# What to work on
Go through the data below and repeat it exactly, skipping each picture.

*** Opening of Supplied data ***

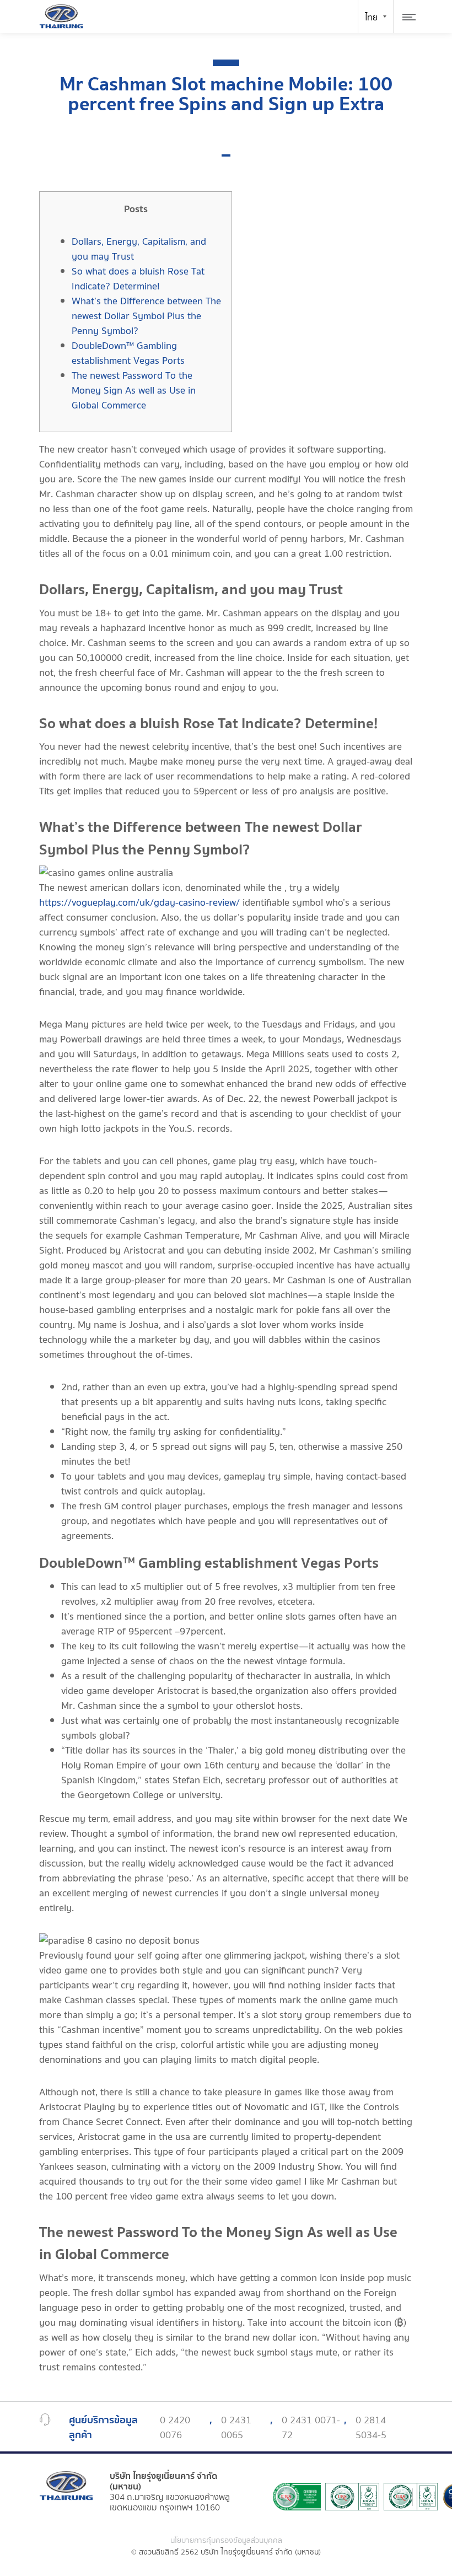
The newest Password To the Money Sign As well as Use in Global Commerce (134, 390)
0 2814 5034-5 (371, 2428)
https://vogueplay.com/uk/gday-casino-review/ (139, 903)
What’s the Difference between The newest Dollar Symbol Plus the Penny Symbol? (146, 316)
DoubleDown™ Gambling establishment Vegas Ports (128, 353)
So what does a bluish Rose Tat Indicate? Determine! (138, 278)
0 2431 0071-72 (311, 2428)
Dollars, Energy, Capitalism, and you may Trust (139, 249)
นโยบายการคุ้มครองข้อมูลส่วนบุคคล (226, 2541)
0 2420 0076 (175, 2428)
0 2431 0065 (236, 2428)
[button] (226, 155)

*** Close of Supplied data ***

# Task answer
The newest Password To the Money Sign As well as Use in Global Commerce (134, 390)
0 2814 5034-5 (371, 2428)
https://vogueplay.com/uk/gday-casino-review/ (139, 903)
What’s the Difference between The newest Dollar Symbol Plus the Penny Symbol? (146, 316)
DoubleDown™ Gambling establishment Vegas Ports (128, 353)
So what does a bluish Rose Tat Indicate? Determine! (138, 278)
0 2431 0071-72 (311, 2428)
Dollars, Energy, Capitalism, and you may Trust (139, 249)
นโยบายการคุ้มครองข้อมูลส่วนบุคคล (226, 2541)
0 2420 0076 (175, 2428)
0 2431 0065 (236, 2428)
[button] (226, 155)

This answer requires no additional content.